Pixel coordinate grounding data
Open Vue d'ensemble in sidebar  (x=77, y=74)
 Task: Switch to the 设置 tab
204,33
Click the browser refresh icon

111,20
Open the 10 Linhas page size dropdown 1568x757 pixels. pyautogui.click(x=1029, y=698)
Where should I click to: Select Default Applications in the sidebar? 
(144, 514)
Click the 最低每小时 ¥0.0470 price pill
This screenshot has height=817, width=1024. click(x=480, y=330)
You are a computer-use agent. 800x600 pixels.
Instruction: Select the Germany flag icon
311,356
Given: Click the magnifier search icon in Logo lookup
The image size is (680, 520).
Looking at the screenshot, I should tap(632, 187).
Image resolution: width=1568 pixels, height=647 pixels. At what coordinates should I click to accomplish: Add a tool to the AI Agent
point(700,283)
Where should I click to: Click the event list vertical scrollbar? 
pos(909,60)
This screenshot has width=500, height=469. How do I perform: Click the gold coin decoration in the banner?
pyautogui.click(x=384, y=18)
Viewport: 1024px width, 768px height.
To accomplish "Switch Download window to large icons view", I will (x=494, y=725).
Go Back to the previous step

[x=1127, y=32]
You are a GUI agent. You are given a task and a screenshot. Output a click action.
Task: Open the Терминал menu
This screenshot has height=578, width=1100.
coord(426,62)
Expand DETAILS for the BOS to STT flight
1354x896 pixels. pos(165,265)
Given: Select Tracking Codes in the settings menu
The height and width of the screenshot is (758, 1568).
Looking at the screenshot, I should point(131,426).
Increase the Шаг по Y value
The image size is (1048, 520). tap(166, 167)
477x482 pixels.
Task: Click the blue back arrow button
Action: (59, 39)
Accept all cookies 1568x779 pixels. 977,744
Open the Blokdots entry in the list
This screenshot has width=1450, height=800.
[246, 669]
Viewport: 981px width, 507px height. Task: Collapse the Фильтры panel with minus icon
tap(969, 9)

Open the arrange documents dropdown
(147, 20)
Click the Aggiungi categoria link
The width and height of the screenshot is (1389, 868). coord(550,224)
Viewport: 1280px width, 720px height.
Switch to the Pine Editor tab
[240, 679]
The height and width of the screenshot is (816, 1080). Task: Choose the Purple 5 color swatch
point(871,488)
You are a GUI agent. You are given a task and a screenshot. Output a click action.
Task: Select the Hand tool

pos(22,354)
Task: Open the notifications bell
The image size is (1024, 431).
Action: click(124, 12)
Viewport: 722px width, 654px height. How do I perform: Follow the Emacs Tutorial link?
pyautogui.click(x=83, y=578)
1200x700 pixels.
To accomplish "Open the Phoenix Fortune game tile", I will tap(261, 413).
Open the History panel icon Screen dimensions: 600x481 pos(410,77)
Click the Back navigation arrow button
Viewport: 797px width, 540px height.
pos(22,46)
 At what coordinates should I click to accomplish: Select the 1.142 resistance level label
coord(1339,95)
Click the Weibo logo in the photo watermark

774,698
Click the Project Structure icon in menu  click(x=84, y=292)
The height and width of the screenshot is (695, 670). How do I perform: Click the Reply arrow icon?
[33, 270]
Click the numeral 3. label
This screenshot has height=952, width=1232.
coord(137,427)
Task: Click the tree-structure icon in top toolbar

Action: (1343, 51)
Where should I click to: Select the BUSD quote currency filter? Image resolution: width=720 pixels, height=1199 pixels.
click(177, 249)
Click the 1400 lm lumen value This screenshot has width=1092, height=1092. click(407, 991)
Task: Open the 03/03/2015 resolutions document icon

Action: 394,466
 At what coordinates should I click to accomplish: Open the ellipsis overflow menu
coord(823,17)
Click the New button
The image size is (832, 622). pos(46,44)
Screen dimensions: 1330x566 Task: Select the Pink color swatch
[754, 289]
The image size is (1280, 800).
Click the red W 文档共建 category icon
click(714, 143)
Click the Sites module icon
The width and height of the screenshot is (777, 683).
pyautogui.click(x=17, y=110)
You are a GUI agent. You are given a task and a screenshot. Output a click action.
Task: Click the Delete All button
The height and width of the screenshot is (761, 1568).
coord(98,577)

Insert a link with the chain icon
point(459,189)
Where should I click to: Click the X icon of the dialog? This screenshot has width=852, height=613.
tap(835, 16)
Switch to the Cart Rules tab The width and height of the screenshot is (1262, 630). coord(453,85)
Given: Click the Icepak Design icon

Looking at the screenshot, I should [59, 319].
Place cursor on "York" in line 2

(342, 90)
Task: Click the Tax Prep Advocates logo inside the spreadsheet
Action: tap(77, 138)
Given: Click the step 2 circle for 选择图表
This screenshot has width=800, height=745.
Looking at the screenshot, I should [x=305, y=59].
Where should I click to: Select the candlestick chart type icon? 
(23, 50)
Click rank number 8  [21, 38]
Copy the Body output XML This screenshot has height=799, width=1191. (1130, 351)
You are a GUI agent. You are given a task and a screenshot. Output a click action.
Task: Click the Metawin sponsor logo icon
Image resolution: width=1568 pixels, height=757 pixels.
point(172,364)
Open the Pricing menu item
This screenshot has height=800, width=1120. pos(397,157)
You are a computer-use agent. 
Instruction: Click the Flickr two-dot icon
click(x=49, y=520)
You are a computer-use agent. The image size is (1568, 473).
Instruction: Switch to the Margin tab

◆ Brief
Determine how many lines above contain the string "computer". Give only that number.

◆ Task response
3